The smartphone industry pioneer has been pivoting to focus more on software and services as its smartphone market-share has dwindled, and its shares sank Friday after it reported a larger-than-expected slide in fourth-quarter revenue largely as sales of its new Android-based Priv device missed expectations, due to delays with certain carrier launches.
The Canadian company’s shares closed down about 7.5 percent in New York and Toronto as the results raised fresh questions about the viability of its legacy hardware business.
“My number one focus is to stay in the hardware business beyond September, but I‘m also a realist, I‘m not going to stay in the business and continue losing money,” said Chen.
He said BlackBerry plans to release a new mid-range Android-based device before September, and that the company plans to do a better job targeting enterprise clients with its new devices.
Chen said BlackBerry is working on licensing its hardware know-how like its virtual keyboard and security software, moves it sees boosting hardware segment revenue and getting it closer to profitability.
The Waterloo, Ontario-based company recognized revenue on roughly 600,000 devices in the quarter. Chen said three million device sales a year at an average price of around $300 would get the unit to break even. He had previously estimated BlackBerry needed to sell five million to achieve this goal.
Software and licensing revenue for the year came to $527 million, exceeding BlackBerry’s target of $500 million. It is targeting 30 percent organic growth in that business this fiscal year.
Many analysts and investors remain skeptical.

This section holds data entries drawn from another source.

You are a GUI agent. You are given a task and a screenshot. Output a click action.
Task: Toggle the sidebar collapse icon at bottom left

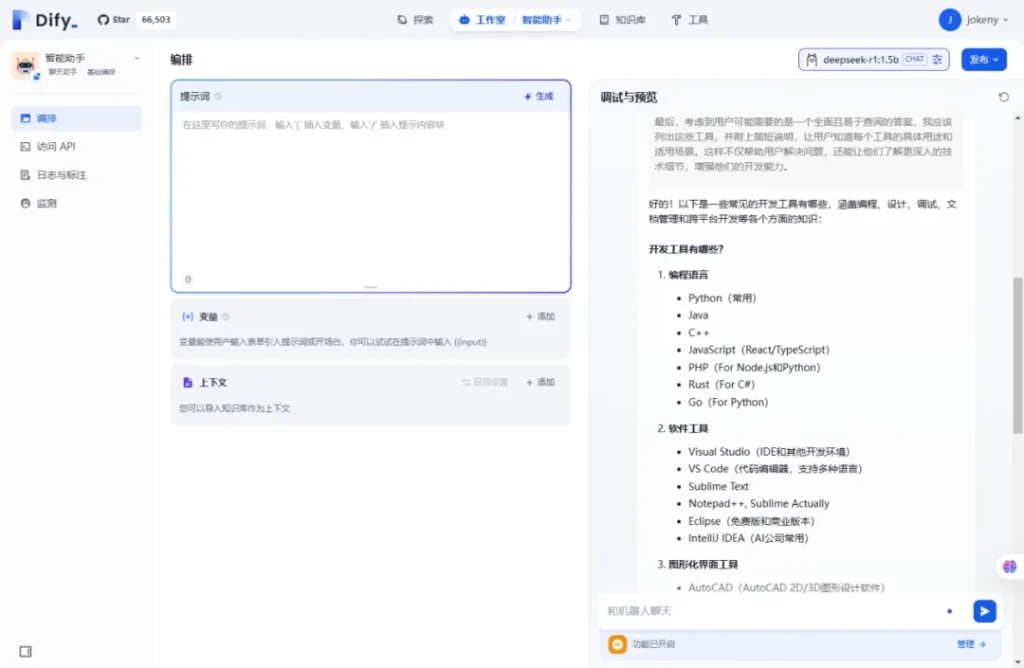coord(26,651)
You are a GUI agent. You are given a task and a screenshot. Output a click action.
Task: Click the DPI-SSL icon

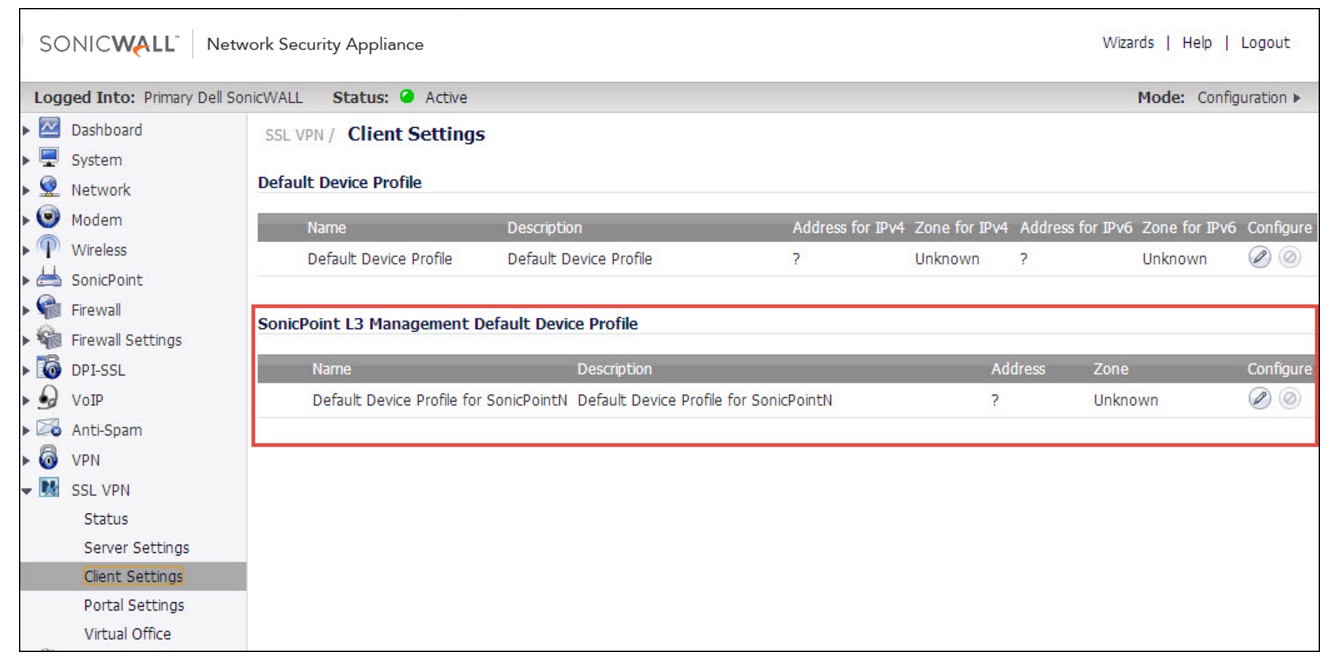pyautogui.click(x=48, y=369)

“We’re looking for even faster growth,” said Brian Colello, an analyst at Morningstar, noting BlackBerry needs “exponential software growth” to complete its transformation into a stable, profitable entity.
Overall revenue fell to $464 million from $660 million a year earlier and was about $100 million lower than the average of analyst expectations, according to Thomson Reuters I/B/E/S.
It reported a net loss of $238 million, or 45 cents a share, in the fourth quarter ended Feb. 29, compared with year-earlier profit of $28 million, or 5 cents a share. Excluding one-time items, it lost 3 cents a share, against expectations for a 10-cents-a-share loss.